Dicemmo allora che era questione da definire territorio per territorio, in base a valutazioni di opportunità in rapporto al nostro scopo principale: quello di giungere alla presentazione alle elezioni politiche nazionali di un’unica lista chiaramente alternativa al PD e al Centro-sinistra, credibile e in grado di attrarre un vasto consenso. Quell’impostazione non è cambiata, con un elemento tuttavia aggiuntivo rispetto ad allora, che inserisce questa scadenza di per sé delicata in uno scenario nuovo, e cioè il ruolo “costituente” assegnato alle Regioni dall’orribile riforma del Senato tuttora in discussione.

D’altra parte la fase preparatoria delle elezioni regionali, nonostante le grandi diversità delle situazioni, si sta rivelando, a differenza dell’autunno scorso, ricca di esperienze significative e innovative.

E’ particolarmente importante che, anche grazie allo sforzo dei militanti dell’Altra Europa, in alcune regioni si stiano costruendo le condizioni per esperienze unitarie segnate il più possibile da caratteri di discontinuità rispetto alle pratiche del passato e programmaticamente e politicamente alternative alle coalizioni imperniate sul PD, in grado di raccogliere l’adesione di tutte le forze che si muovono alla sinistra di esso, su obbiettivi esplicitamente anti-liberisti. in opposizione alle politiche di austerità e capaci di rianimare una partecipazione democratica umiliata

Queste esperienze dimostrano la ormai definitiva consumazione della esperienza del centrosinistra, del tentativo di attenuare le conseguenze delle scelte liberiste sui governi regionali e la necessità che anche nelle regioni si affermi una possibilità radicalmente alternativa, volta a fare delle istituzioni locali un avamposto dell’affermazione di un altro modo di combattere la crisi.

Ove manchino le condizioni per la costruzione di liste unitarie dell’insieme delle forze e dei movimenti della sinistra, l’Altra Europa guarda con attenzione a tutti i tentativi che non siano mossi da mere logiche identitarie che tanto male hanno fatto in passato (L’Altra Europa non ha il problema di “apparire per apparire”).
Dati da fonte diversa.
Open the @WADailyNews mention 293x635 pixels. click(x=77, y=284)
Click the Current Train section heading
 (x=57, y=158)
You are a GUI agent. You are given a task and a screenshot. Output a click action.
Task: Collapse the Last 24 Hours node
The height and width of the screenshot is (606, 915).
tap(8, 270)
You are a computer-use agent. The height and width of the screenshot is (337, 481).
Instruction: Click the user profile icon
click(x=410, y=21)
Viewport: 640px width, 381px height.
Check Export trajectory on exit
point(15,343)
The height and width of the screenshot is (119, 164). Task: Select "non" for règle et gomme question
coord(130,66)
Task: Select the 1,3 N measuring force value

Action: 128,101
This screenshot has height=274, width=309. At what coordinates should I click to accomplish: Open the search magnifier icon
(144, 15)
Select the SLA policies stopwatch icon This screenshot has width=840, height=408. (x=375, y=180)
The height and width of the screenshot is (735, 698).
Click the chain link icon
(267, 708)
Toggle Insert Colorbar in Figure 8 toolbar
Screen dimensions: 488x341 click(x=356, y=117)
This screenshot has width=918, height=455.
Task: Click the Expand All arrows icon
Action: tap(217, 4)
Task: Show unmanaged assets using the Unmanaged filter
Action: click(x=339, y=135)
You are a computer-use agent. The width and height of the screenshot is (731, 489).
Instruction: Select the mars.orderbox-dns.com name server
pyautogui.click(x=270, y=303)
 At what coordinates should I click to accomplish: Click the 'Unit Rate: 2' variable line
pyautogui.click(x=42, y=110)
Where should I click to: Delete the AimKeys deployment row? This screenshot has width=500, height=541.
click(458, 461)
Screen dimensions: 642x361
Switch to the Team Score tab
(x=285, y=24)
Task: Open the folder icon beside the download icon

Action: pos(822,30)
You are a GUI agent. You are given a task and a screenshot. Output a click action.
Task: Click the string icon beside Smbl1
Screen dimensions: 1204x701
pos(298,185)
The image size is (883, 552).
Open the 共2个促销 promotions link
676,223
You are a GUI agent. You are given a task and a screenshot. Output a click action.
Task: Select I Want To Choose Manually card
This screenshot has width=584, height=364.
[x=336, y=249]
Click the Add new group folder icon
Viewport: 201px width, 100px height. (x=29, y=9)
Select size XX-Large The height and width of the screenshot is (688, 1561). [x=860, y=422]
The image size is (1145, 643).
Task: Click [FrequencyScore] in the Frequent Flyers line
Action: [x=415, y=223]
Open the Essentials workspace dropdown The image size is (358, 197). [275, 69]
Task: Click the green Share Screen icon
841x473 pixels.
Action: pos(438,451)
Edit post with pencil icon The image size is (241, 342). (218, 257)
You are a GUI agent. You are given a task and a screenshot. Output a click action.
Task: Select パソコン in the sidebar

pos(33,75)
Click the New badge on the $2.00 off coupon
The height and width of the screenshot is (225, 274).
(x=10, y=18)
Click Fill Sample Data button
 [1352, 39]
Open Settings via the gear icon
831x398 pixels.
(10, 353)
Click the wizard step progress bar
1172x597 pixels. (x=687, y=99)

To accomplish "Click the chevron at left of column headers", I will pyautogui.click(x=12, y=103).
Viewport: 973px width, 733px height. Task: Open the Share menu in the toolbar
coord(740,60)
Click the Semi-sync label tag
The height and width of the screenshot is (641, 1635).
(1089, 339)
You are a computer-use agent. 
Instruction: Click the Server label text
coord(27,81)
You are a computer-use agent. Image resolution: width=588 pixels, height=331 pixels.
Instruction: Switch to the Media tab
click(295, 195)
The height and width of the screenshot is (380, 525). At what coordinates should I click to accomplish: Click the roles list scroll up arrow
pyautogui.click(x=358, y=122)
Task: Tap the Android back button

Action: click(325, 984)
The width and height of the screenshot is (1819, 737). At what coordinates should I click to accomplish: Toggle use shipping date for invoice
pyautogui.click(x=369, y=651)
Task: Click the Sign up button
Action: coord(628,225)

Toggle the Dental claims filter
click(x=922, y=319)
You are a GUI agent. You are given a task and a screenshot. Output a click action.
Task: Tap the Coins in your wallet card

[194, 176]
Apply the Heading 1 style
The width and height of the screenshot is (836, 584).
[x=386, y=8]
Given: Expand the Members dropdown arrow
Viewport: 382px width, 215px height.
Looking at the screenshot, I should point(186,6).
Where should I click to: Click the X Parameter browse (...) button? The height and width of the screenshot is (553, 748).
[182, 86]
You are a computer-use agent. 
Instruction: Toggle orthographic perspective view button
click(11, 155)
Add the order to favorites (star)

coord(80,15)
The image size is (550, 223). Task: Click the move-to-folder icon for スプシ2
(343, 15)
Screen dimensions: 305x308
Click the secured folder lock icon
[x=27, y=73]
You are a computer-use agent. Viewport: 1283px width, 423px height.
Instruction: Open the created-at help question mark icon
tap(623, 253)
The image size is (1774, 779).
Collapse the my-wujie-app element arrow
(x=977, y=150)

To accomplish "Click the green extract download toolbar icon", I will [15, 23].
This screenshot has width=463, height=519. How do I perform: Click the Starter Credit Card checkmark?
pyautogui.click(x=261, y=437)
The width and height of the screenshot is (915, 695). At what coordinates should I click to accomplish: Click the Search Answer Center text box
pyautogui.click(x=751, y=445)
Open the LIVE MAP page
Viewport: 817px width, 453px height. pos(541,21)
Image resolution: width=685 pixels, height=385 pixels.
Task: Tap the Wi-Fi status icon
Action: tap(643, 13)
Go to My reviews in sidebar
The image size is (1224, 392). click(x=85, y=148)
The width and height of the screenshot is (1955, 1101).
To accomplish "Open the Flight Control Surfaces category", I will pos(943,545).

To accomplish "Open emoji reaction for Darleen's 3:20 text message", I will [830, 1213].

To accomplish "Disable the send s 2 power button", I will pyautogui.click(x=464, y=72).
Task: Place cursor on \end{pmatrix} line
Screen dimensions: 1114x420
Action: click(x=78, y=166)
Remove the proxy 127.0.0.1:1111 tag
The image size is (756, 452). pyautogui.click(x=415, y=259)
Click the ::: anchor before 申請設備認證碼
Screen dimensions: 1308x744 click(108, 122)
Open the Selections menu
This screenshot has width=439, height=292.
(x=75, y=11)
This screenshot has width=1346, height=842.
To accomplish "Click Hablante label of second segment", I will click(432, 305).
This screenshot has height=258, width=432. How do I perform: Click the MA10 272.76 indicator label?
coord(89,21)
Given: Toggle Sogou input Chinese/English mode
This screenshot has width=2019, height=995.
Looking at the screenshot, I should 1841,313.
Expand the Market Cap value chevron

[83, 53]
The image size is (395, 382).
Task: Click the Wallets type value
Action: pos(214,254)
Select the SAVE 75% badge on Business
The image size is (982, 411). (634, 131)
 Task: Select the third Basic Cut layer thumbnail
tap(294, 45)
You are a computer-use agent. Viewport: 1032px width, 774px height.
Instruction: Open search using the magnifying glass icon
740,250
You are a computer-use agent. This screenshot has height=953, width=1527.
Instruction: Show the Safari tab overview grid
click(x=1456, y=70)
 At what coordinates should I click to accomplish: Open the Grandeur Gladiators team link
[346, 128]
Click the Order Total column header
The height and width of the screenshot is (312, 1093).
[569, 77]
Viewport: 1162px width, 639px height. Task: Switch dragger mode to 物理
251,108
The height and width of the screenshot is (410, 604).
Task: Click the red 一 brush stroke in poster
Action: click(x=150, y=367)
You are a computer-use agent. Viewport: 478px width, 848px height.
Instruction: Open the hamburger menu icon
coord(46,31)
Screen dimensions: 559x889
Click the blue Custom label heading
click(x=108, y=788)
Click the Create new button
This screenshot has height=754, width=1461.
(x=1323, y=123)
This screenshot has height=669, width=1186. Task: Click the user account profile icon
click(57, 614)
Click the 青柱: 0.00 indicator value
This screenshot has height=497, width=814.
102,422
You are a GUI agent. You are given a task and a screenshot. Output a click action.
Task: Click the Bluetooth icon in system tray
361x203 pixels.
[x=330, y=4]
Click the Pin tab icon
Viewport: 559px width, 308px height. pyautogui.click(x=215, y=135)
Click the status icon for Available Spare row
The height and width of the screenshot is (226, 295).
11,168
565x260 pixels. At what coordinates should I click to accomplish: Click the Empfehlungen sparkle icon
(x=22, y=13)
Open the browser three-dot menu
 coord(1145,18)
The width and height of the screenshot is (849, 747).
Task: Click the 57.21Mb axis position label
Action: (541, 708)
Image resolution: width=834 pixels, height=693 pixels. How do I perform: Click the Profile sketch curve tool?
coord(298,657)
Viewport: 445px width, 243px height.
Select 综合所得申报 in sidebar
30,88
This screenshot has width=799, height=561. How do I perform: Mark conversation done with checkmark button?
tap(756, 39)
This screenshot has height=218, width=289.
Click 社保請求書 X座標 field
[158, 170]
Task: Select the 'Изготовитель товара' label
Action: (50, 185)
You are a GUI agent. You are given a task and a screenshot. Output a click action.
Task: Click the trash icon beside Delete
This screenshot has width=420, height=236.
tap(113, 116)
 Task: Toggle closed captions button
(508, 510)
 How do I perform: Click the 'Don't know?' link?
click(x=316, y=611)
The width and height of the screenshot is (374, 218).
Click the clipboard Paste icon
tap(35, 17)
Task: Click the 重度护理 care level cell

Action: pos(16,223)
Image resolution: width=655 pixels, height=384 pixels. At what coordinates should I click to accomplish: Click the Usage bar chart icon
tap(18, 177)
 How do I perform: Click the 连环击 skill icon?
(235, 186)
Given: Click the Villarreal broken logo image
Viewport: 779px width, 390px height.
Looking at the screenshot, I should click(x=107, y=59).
E lavora per produrre comunque il massimo di unità a sinistra delle coalizioni imperniate sul Pd, e per contrastare e denunciare i gravi comportamenti che in tanti territori stanno riducendo la possibilità democratiche, a partire dall’approvazione di leggi elettorali con premi di maggioranza esbarramenti proibitivi che mettono in discussione i fondamenti del governo democratico di quei territori.

Nello stesso tempo crediamo che, dove si sono create le condizioni per la presenza di liste unitarie alternative al Pd e alle sue politiche di austerità, sarebbe estremamente negativa la presentazione di liste minoritarie che producono divisioni e frammentazioni in schieramenti alternativi unitari.